__Exercise instructions__. Would you please output the lines of the data below from the one containing "Click the location arrow icon beside address" to the end, exactly and with nothing added?

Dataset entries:
#####
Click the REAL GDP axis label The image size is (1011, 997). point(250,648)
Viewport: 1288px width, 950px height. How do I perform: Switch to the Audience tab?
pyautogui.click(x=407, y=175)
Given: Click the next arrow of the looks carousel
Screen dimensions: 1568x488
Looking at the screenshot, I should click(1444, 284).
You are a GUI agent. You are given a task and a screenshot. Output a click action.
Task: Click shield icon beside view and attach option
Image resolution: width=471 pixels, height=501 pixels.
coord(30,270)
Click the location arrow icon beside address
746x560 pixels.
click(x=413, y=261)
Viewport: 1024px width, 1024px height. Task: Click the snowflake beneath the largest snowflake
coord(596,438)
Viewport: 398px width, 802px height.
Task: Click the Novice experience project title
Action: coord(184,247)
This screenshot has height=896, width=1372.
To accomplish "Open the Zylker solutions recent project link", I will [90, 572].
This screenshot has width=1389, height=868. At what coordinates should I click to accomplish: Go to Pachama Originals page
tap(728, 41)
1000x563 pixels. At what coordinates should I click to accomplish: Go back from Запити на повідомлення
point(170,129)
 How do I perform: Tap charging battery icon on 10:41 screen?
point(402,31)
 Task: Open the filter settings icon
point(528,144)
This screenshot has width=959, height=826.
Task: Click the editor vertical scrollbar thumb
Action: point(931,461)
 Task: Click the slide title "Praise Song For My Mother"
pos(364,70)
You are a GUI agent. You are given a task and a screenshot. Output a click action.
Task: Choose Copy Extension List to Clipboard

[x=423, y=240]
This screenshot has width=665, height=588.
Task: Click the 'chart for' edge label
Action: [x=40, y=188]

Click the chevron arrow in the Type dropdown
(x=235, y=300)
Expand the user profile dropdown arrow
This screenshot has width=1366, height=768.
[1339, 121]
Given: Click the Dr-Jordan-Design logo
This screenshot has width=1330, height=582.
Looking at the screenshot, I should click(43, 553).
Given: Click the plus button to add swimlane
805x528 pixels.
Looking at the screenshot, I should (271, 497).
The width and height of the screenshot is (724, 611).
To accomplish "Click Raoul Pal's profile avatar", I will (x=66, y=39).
#####
__Task result__.
Click the location arrow icon beside address
746x560 pixels.
click(x=413, y=261)
Viewport: 1024px width, 1024px height. Task: Click the snowflake beneath the largest snowflake
coord(596,438)
Viewport: 398px width, 802px height.
Task: Click the Novice experience project title
Action: coord(184,247)
This screenshot has height=896, width=1372.
To accomplish "Open the Zylker solutions recent project link", I will [90, 572].
This screenshot has width=1389, height=868. At what coordinates should I click to accomplish: Go to Pachama Originals page
tap(728, 41)
1000x563 pixels. At what coordinates should I click to accomplish: Go back from Запити на повідомлення
point(170,129)
 How do I perform: Tap charging battery icon on 10:41 screen?
point(402,31)
 Task: Open the filter settings icon
point(528,144)
This screenshot has width=959, height=826.
Task: Click the editor vertical scrollbar thumb
Action: point(931,461)
 Task: Click the slide title "Praise Song For My Mother"
pos(364,70)
You are a GUI agent. You are given a task and a screenshot. Output a click action.
Task: Choose Copy Extension List to Clipboard

[x=423, y=240]
This screenshot has width=665, height=588.
Task: Click the 'chart for' edge label
Action: [x=40, y=188]

Click the chevron arrow in the Type dropdown
(x=235, y=300)
Expand the user profile dropdown arrow
This screenshot has width=1366, height=768.
[1339, 121]
Given: Click the Dr-Jordan-Design logo
This screenshot has width=1330, height=582.
Looking at the screenshot, I should click(43, 553).
Given: Click the plus button to add swimlane
805x528 pixels.
Looking at the screenshot, I should (271, 497).
The width and height of the screenshot is (724, 611).
To accomplish "Click Raoul Pal's profile avatar", I will (x=66, y=39).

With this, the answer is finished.